## [INSTRUCTION 1]
Count the lines of the records that contain the word "Click", and reply with that number alone.

Nagoya University (GSID)

July 8, 2026

The Tension

Act I

“What is the effect?” is the wrong question — ask “for whom?”

The textbook workflow ends with one number: the Average Treatment Effect.

But no one acts on the average. The real question is who the program helps. That’s the CATE.

The raw gap is $19,557 — but most of it is selection, not the program

Group	Mean assets	N
Eligible for 401(k)	$30,347	3,682
Not eligible	$10,790	6,231

Eligible workers are older, richer, more educated — so the $19,557 gap conflates the effect with who selects into eligibility.

Five income groups, one dataset — a fan from $1,400 to $20,511

GATE by income category with 95% bands: $4,087, $1,399, $5,154, $8,532, $20,511. The single average flattens all of this.

Where we’re going

The estimand: $\tau(x)$, the CATE — and what it takes to identify it
The data: 9,913 households, eligibility vs net assets
Stata 19’s cate — cross-fit lasso + a causal forest, in one command
Heterogeneity: a test, a projection, GATE, GATES, a smooth gradient
The lesson: the average household gains $8,000 — but a quarter gain nothing

The Investigation

Act II

The estimand is a function, not a number: $\tau(\mathbf{x})=E[y(1)-y(0)\mid \mathbf{x}]$

\[\tau(\mathbf{x}) = E\big[\,y(1) - y(0) \mid \mathbf{x}\,\big]\]

The average effect among households whose covariates equal $\mathbf{x}$. Where $\tau(\mathbf{x})$ bends with $\mathbf{x}$, the program helps some households more than others.

The single ATE is just $E[\tau(\mathbf{X})]$ — the CATE averaged over the population.

Two assumptions do the causal work — the forest only fits the function

Unconfoundedness

\[y(1),y(0) \perp d \mid \mathbf{x}\]

No unmeasured confounders given the covariates
Justified here by a rich demographic vector

Overlap

\[0 < \Pr(d=1\mid \mathbf{x}) < 1\]

Every profile could be treated or not
37% / 63% split → comfortable overlap

Machine learning chooses controls flexibly; it cannot manufacture identification.

The lab: 9,913 households, eligibility → net financial assets

Outcome — net total financial assets ($), wildly right-skewed: mean $18,054, median just $1,499
Treatment — employer-offered 401(k) eligibility (not participation): 37.1% eligible
Covariates — age, education, income, pension, marriage, two-earner, IRA, homeownership

assets3, the canonical Chernozhukov–Hansen excerpt shipped with Stata 19.

`cate` runs cross-fit lasso and a causal forest in one command

webuse assets3, clear
* covariates driving the heterogeneity = nuisance controls here
global catecovars age educ i.incomecat i.pension i.married i.twoearn i.ira i.ownhome

cate po (asset $catecovars) (e401k), rseed(12345671)

Lasso for the nuisance functions (cross-fitted), a generalized random forest for $\tau(\mathbf{x})$, honest-tree bootstrap for the CIs — Stata 18 needed hand-rolled loops.

Two routes to the same object: PO is robust, AIPW is efficient

PO (partial-linear)

Residualize $y$ and $d$ on $\mathbf{x}$, then regress
Transparent; robust when propensities near 0 or 1
ATE $= \$7{,}937$

AIPW (interactive)

## [RAW DATA]
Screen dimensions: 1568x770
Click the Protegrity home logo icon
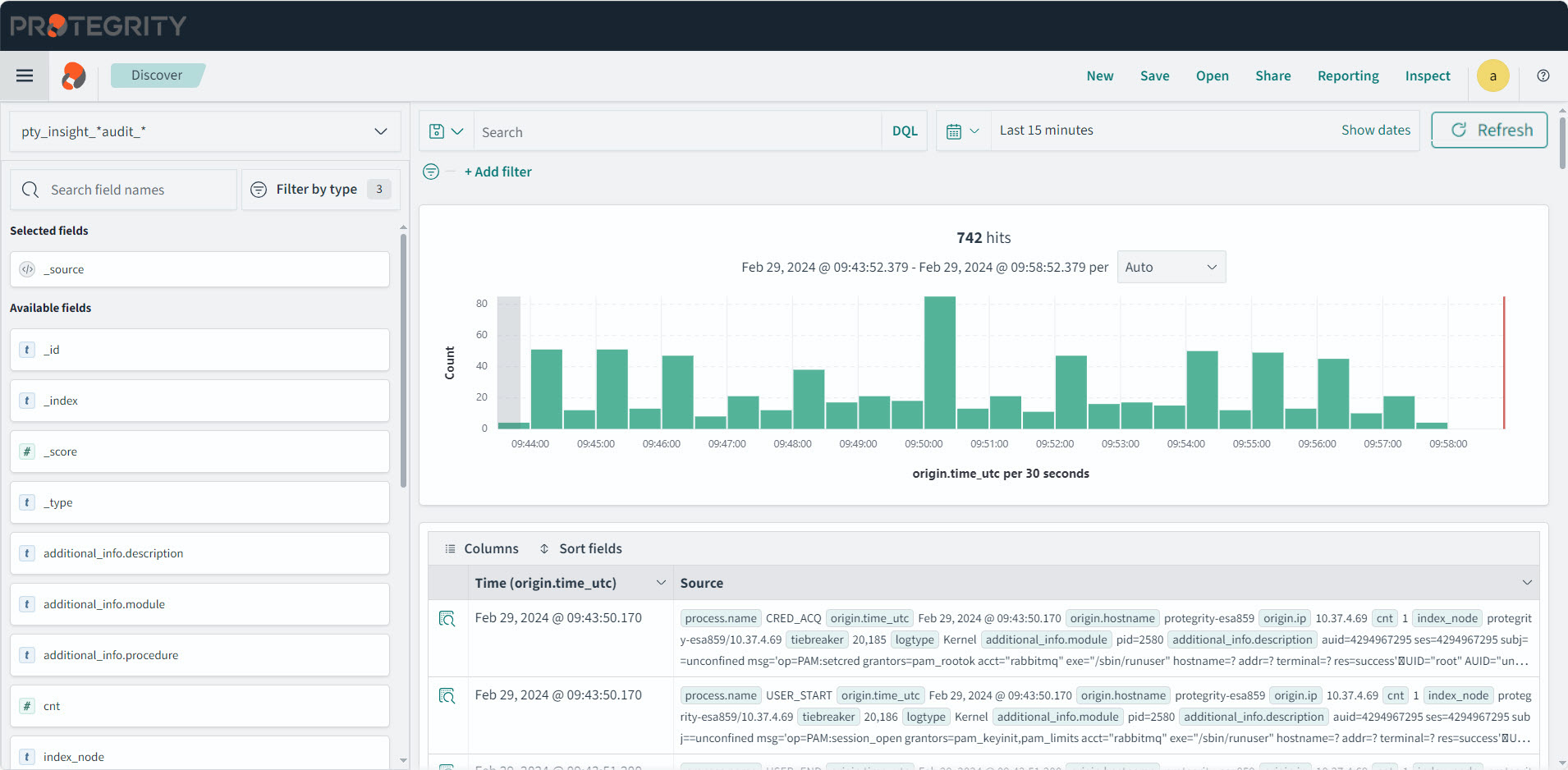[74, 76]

---

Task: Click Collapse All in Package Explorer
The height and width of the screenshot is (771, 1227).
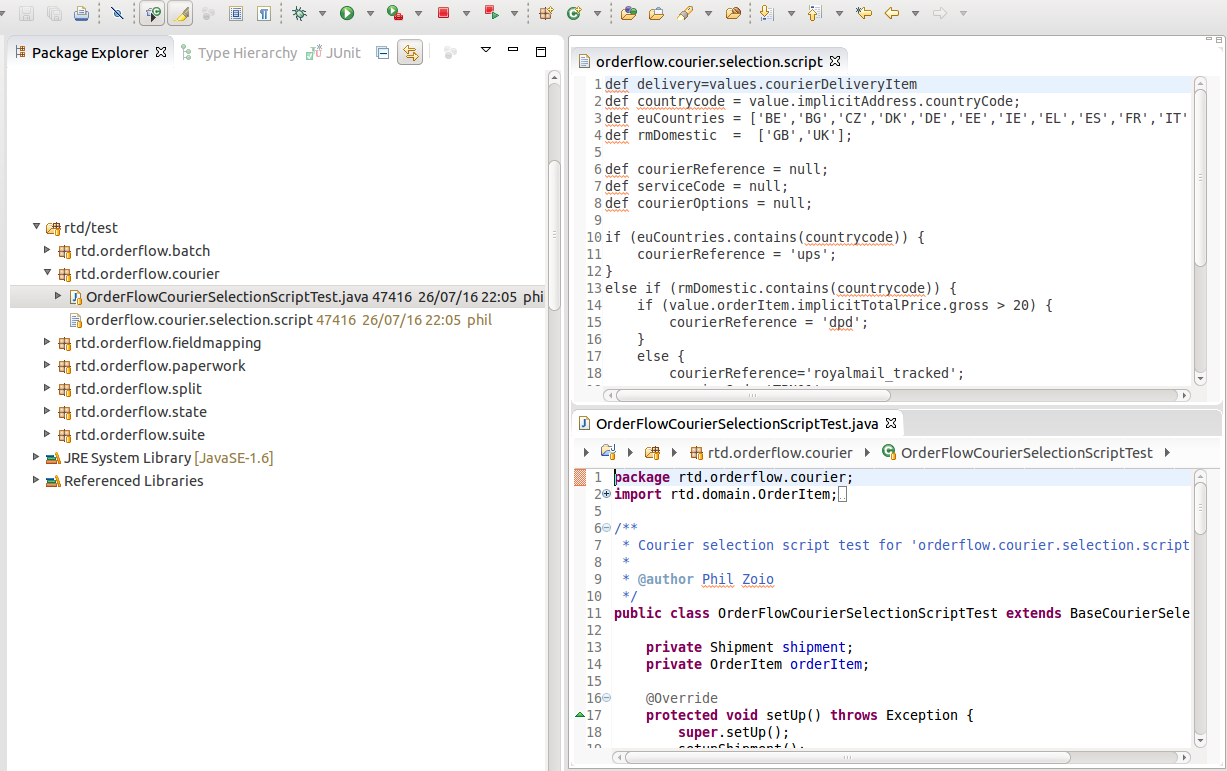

---

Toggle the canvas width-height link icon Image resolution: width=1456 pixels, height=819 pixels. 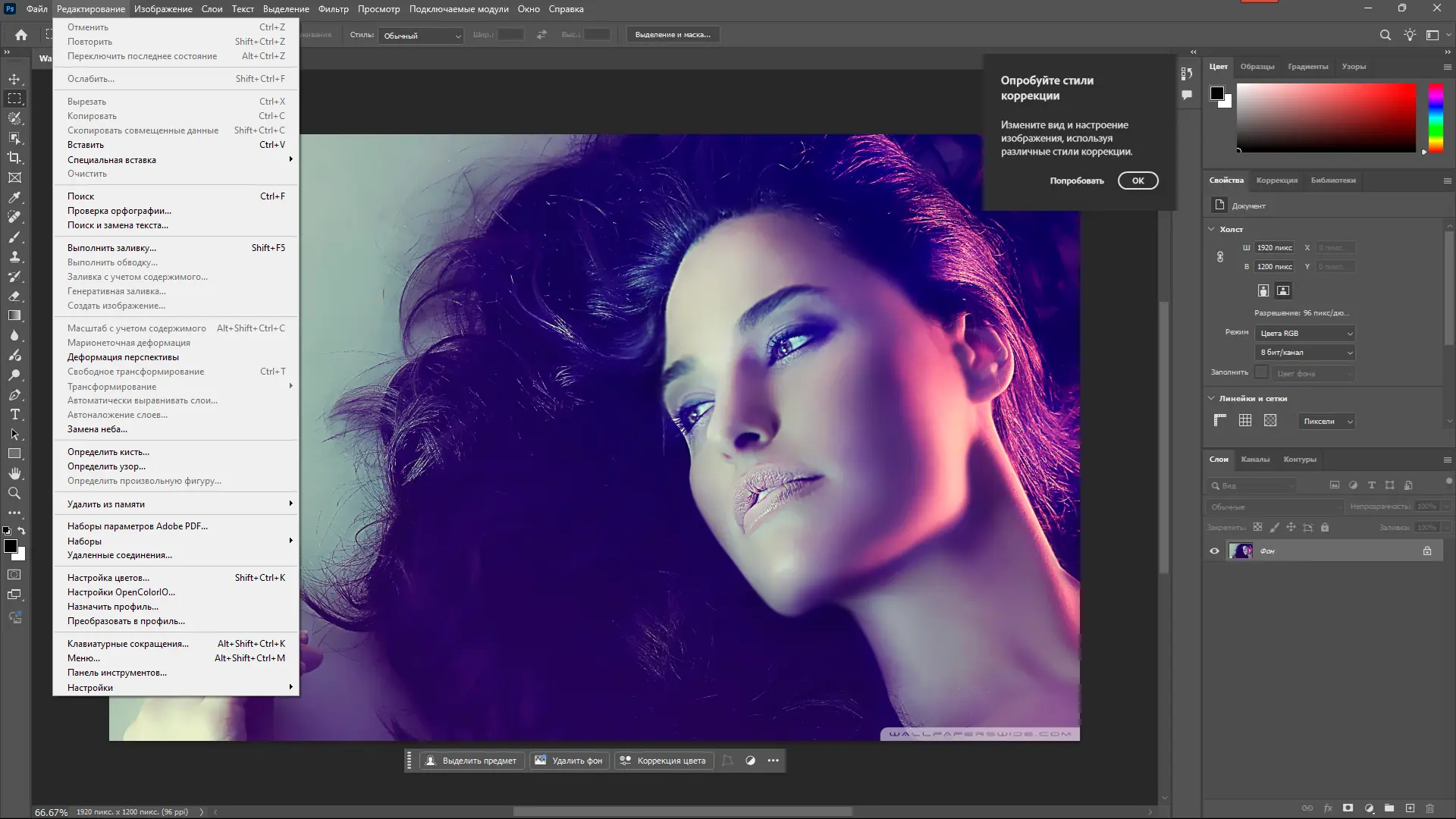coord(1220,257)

## [INSTRUCTION 2]
Write out, word for word, the part of the treatment-effects text above starting with "Lasso for the" and going on through "AIPW (interactive)".

## [COMPLETE RESPONSE 1]
2

## [COMPLETE RESPONSE 2]
Lasso for the nuisance functions (cross-fitted), a generalized random forest for $\tau(\mathbf{x})$, honest-tree bootstrap for the CIs — Stata 18 needed hand-rolled loops.

Two routes to the same object: PO is robust, AIPW is efficient

PO (partial-linear)

Residualize $y$ and $d$ on $\mathbf{x}$, then regress
Transparent; robust when propensities near 0 or 1
ATE $= \$7{,}937$

AIPW (interactive)